Description
Greece, officially the Hellenic Republic, also known as Hellas, is a country located in Southeast Europe. Its population is approximately 10.7 million as of 2018; Athens is the nation’s capital and largest city, followed by Thessaloniki. Situated on the southern tip of the Balkan Peninsula, Greece shares land borders with Albania to the northwest, North Macedonia and Bulgaria to the north, and Turkey to the northeast. The Aegean Sea lies to the east of the mainland, the Ionian Sea to the west, the Cretan Sea and the Mediterranean Sea to the south.

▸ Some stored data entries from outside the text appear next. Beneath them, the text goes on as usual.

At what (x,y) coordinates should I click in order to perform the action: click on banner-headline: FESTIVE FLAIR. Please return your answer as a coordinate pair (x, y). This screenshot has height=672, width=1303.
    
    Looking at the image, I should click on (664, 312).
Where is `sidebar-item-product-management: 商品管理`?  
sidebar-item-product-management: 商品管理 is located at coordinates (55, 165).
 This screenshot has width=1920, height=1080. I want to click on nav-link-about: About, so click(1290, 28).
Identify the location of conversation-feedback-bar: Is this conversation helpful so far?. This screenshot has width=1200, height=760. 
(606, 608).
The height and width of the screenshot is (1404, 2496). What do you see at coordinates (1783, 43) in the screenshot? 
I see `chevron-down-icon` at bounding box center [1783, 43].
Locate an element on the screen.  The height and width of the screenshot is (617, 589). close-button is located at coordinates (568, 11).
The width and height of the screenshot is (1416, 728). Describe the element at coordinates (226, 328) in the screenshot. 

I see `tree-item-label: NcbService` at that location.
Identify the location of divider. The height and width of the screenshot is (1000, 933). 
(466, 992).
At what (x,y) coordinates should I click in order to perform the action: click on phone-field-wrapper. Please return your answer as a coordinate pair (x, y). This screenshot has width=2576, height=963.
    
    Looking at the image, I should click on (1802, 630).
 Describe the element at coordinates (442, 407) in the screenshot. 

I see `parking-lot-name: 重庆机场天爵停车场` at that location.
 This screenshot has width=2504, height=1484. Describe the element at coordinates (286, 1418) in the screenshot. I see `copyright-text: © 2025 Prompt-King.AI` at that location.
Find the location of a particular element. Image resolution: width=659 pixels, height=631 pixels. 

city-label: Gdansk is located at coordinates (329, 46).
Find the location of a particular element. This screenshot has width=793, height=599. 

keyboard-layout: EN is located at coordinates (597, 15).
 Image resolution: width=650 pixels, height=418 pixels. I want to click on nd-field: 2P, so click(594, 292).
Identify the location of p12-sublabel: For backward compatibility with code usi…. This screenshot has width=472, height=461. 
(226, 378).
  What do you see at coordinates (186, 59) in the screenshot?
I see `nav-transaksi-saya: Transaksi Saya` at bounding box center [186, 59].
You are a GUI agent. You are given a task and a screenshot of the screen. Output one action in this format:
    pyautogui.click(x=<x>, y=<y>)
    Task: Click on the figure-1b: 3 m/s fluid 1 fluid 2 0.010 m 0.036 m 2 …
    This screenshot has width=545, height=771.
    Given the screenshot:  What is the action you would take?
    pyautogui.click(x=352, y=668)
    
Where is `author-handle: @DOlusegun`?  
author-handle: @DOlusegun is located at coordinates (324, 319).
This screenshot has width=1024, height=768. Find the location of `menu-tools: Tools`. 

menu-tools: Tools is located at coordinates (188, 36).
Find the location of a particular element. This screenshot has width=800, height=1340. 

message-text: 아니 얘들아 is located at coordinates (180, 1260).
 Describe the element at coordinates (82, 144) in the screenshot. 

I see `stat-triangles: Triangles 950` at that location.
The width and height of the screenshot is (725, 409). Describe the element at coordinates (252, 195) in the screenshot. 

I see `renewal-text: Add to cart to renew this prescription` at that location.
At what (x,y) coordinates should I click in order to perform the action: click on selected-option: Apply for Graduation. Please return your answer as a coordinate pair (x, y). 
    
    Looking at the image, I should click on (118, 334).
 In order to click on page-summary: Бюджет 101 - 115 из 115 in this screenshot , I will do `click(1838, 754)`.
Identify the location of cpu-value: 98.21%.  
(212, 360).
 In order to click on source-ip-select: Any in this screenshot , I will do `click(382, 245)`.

Greece has the longest coastline on the Mediterranean Basin and the 11th longest coastline in the world at 13,676 km (8,498 mi) in length, featuring many islands, of which 227 are inhabited. Eighty per cent of Greece is mountainous, with Mount Olympus being the highest peak at 2,918 metres (9,573 ft). The country consists of nine traditional geographic regions: Macedonia, Central Greece, the Peloponnese, Thessaly, Epirus, the Aegean Islands (including the Dodecanese and Cyclades), Thrace, Crete, and the Ionian Islands. Greece is considered the cradle of Western civilisation, being the birthplace of democracy, Western philosophy, Western literature, historiography, political science, major scientific and mathematical principles, Western drama and the Olympic Games.
The national flag of Greece, popularly referred to as the “blue and white” or the “sky blue and white”, is officially recognised by Greece as one of its national symbols and has nine equal horizontal stripes of blue alternating with white. There is a blue canton in the upper hoist-side corner bearing a white cross; the cross symbolises Eastern Orthodox Christianity, the established religion of the Greek people of Greece and Cyprus. The blazon of the flag is Azure, four bars Argent; on a canton of the field a Greek cross throughout of the second. The shade of blue used in the flag has varied throughout its history, from light blue to dark blue, the latter being increasingly used since the late 1960s. It was officially adopted by the First National Assembly at Epidaurus on 13 January 1822. According to popular tradition, the nine stripes represent the nine syllables of the phrase “Ελευθερία ή Θάνατος” (“Freedom or Death”), the five blue stripes for the syllables “Ελευθερία” and the four white stripes “ή Θάνατος”. The nine stripes are also said to represent the letters of the word “freedom” (Greek: ελευθερία). There is also a different theory, that the nine stripes symbolise the nine Muses, the goddesses of art and civilisation (nine has traditionally been one of the numbers of reference for the Greeks). White and blue have also been interpreted as symbolising the colours of the famed Greek sky and sea.